#### [Task statement]
Ignoring the pictures, repeat every entry below exactly as it appears.

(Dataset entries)
____

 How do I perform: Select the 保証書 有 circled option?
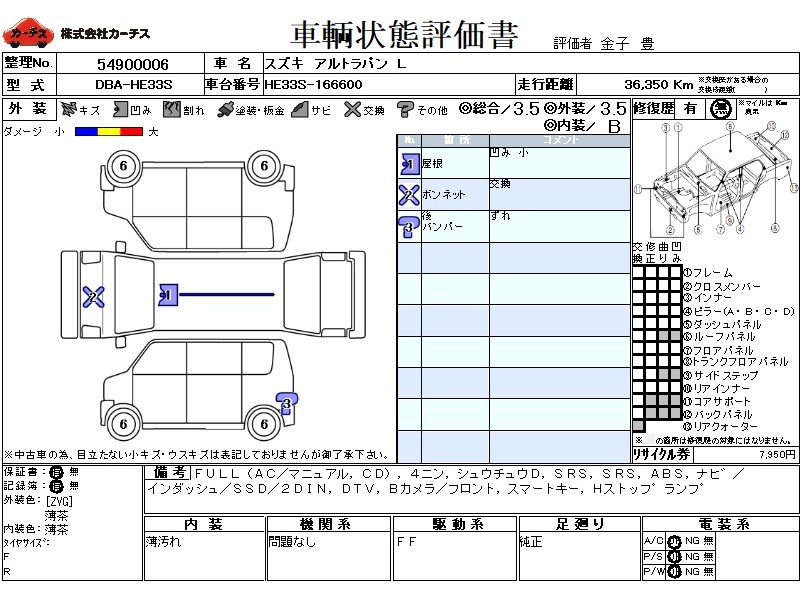point(56,472)
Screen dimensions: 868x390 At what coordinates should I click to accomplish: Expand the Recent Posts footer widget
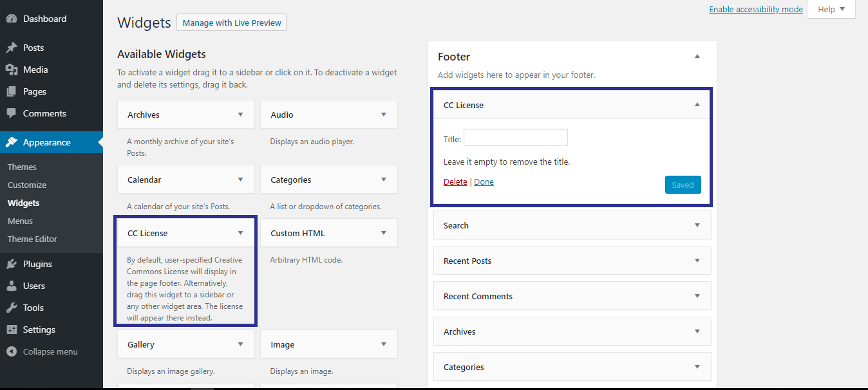pos(697,261)
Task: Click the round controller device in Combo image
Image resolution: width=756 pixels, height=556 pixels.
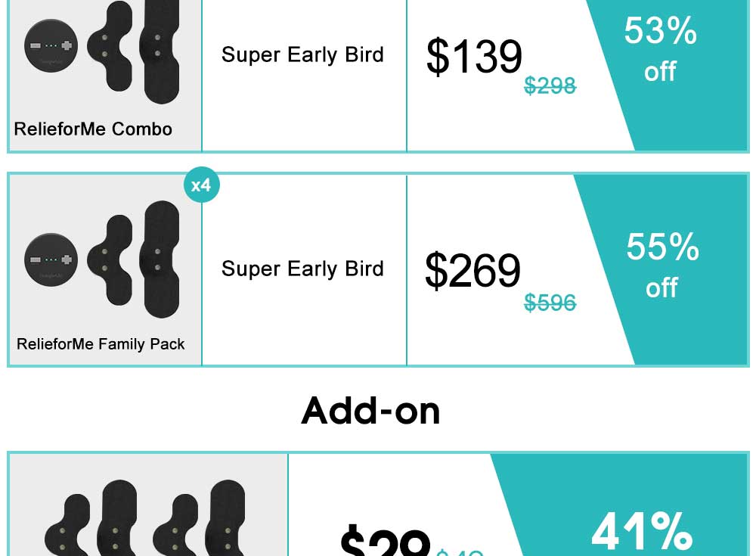Action: 51,45
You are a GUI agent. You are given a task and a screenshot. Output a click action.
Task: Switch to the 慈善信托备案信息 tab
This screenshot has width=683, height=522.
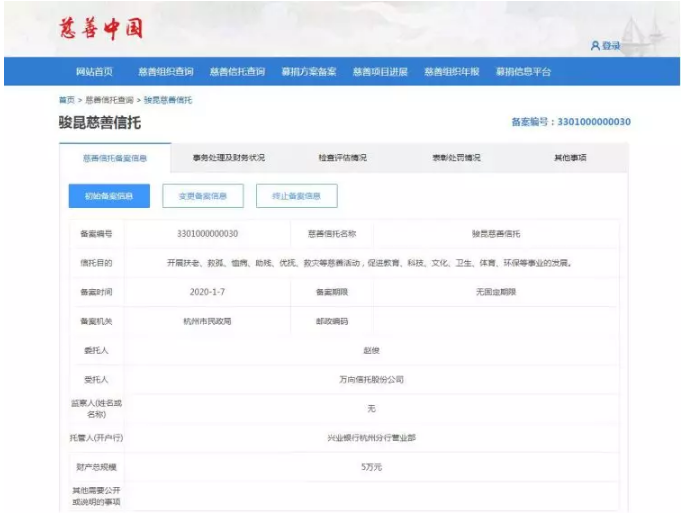coord(114,158)
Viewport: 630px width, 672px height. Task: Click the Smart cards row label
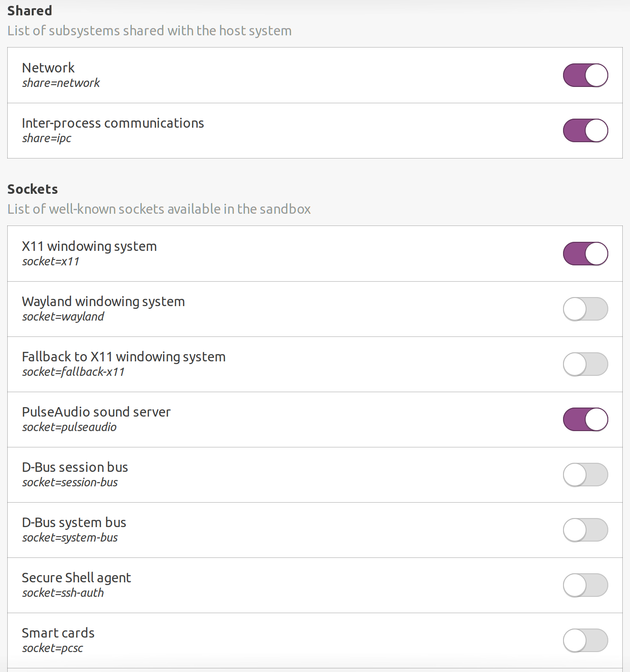[58, 633]
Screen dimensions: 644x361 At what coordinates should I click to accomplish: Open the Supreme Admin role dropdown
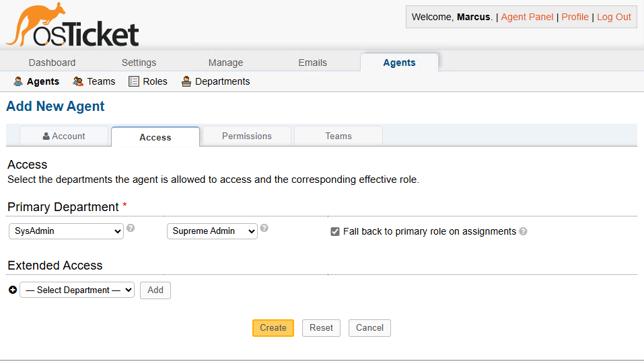(x=212, y=231)
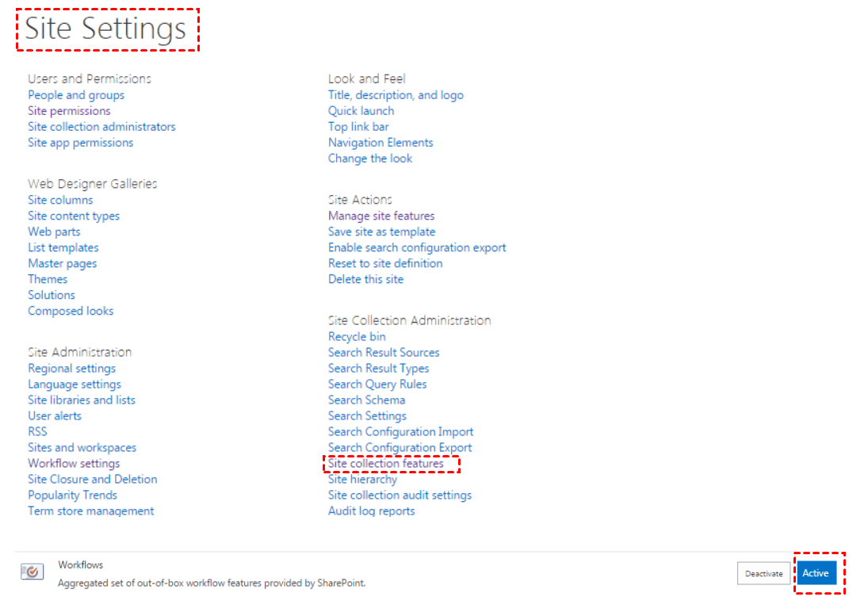Open Term store management
Image resolution: width=868 pixels, height=597 pixels.
[x=90, y=511]
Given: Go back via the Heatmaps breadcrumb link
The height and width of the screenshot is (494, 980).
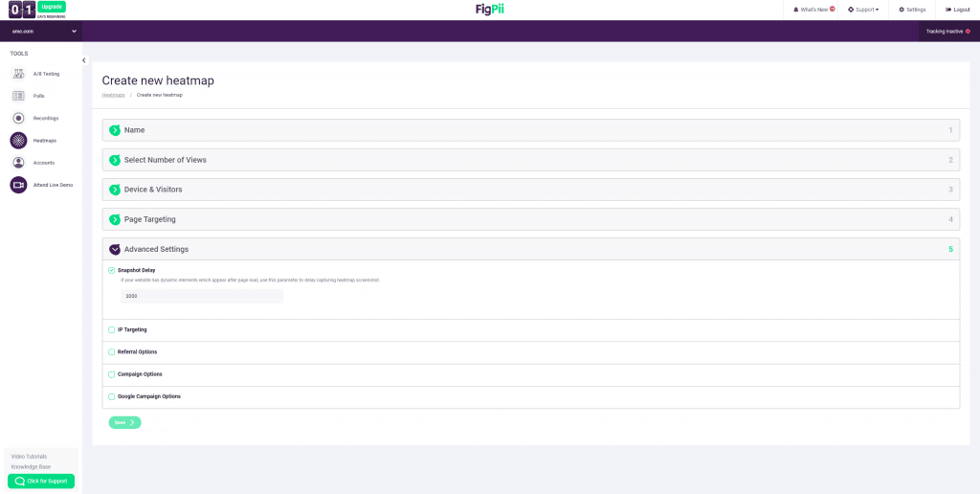Looking at the screenshot, I should click(x=114, y=95).
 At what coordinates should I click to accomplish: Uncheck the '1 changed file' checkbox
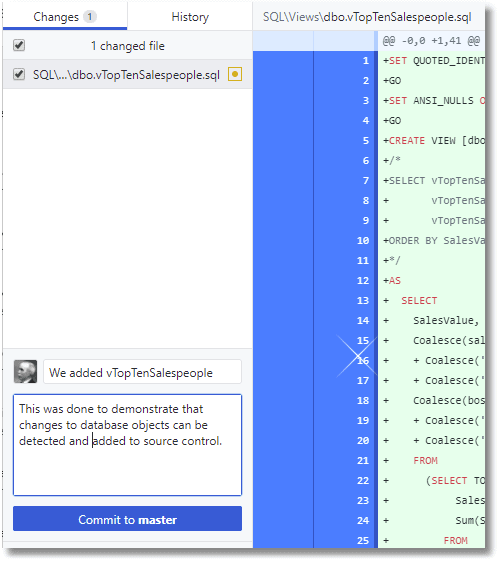tap(19, 46)
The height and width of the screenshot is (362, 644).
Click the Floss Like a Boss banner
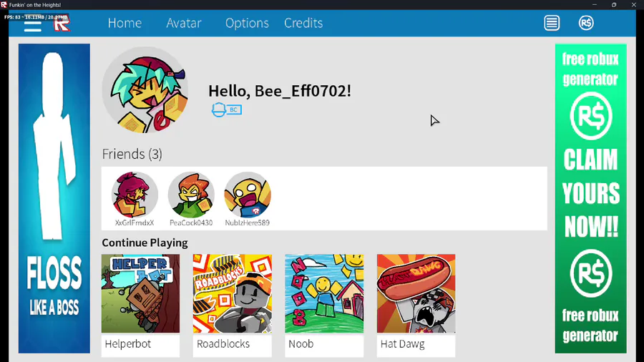pos(54,199)
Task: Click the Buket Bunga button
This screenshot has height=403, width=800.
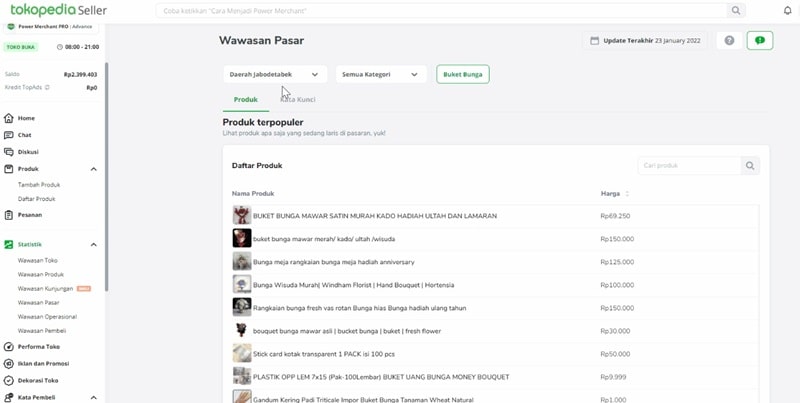Action: (x=463, y=74)
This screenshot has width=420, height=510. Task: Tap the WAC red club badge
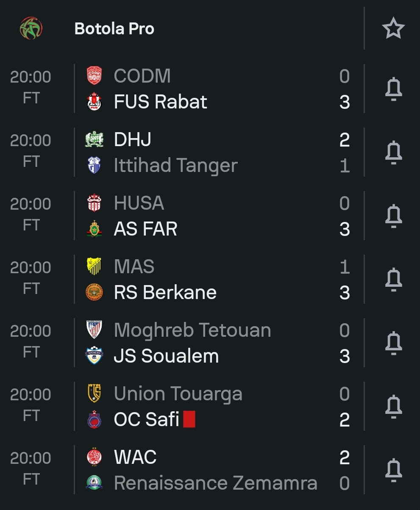(x=95, y=457)
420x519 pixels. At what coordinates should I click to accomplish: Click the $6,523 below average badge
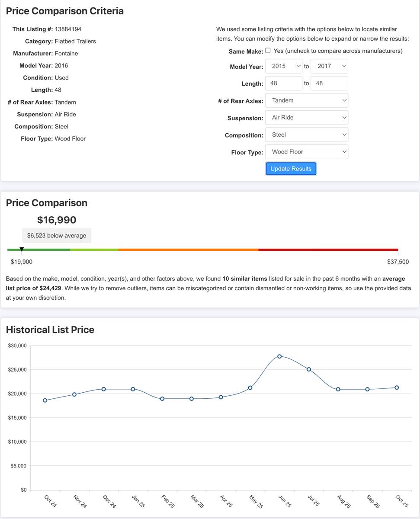tap(57, 236)
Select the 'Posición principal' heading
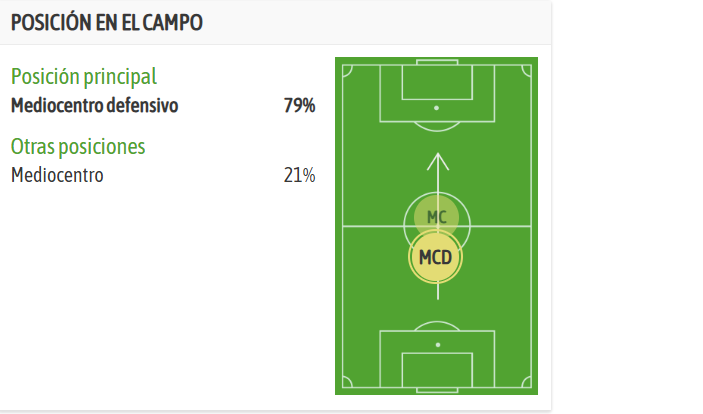 click(84, 77)
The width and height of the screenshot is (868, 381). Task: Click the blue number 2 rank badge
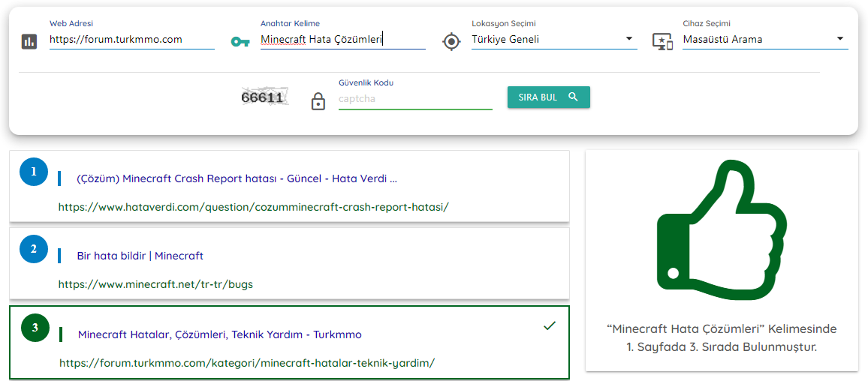34,249
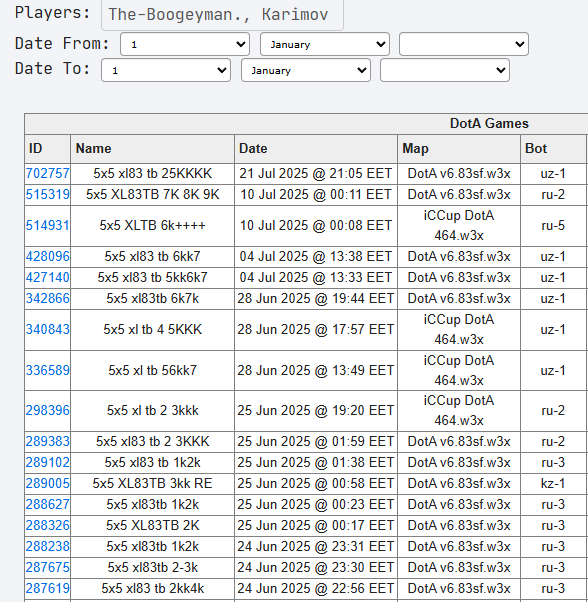Open game ID 342866 link
The image size is (588, 602).
(48, 299)
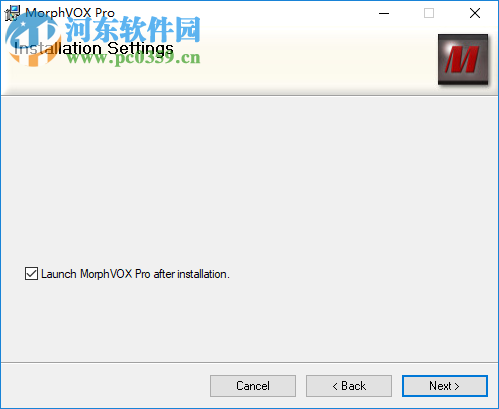Click the left chevron on Back button

[335, 386]
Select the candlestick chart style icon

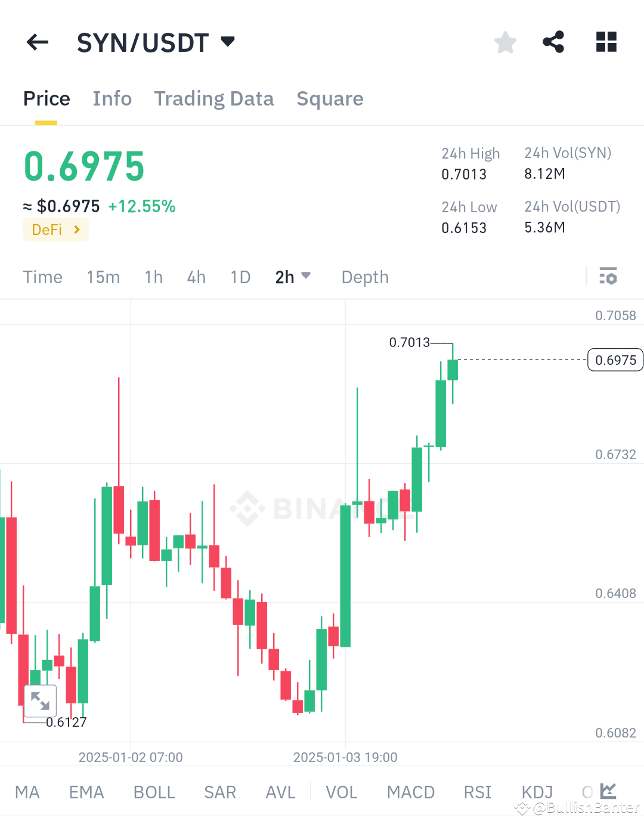pos(608,791)
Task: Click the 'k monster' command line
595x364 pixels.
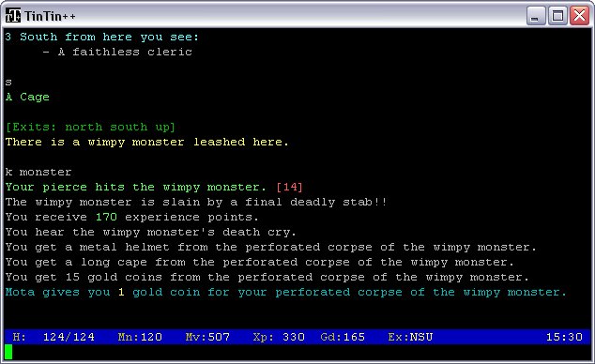Action: (x=38, y=172)
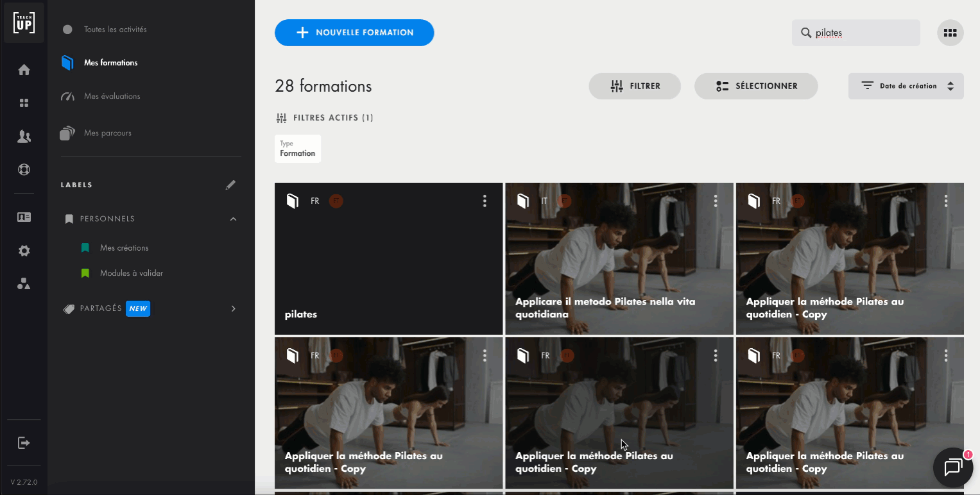Switch display mode with the grid view icon
Screen dimensions: 980x495
(x=950, y=32)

____

#### [Solution to the exercise]
 How do I perform: Select the 保証書 有 circled option?
point(56,472)
Screen dimensions: 868x390 At what coordinates should I click to accomplish: Expand the Recent Posts footer widget
pos(697,261)
Task: Click the round controller device in Combo image
Image resolution: width=756 pixels, height=556 pixels.
Action: 51,45
You are a GUI agent. You are given a task and a screenshot. Output a click action.
Task: Switch to the 慈善信托备案信息 tab
This screenshot has width=683, height=522.
coord(114,158)
Viewport: 630px width, 672px height. Task: Click the Smart cards row label
[58, 633]
Screen dimensions: 644x361 At what coordinates should I click to accomplish: Open the Supreme Admin role dropdown
(x=212, y=231)
Open Term store management
Image resolution: width=868 pixels, height=597 pixels.
[x=90, y=511]
Given: Go back via the Heatmaps breadcrumb link
The height and width of the screenshot is (494, 980).
Looking at the screenshot, I should click(x=114, y=95).
 At what coordinates should I click to accomplish: Uncheck the '1 changed file' checkbox
tap(19, 46)
The height and width of the screenshot is (362, 644).
Click the Floss Like a Boss banner
pos(54,199)
Task: Click the Buket Bunga button
This screenshot has height=403, width=800.
Action: (x=463, y=74)
This screenshot has width=420, height=510. Task: Tap the WAC red club badge
(x=95, y=457)
420x519 pixels. At what coordinates should I click to accomplish: Click the $6,523 below average badge
tap(57, 236)
Select the 'Posición principal' heading
 click(84, 77)
The width and height of the screenshot is (868, 381). Task: Click the blue number 2 rank badge
34,249
Open game ID 342866 link
The image size is (588, 602).
(48, 299)
Click the left chevron on Back button

[335, 386]
Select the candlestick chart style icon

pos(608,791)
Task: Click the 'k monster' command line
595x364 pixels.
Action: (x=38, y=172)
Switch display mode with the grid view icon
Screen dimensions: 980x495
(x=950, y=32)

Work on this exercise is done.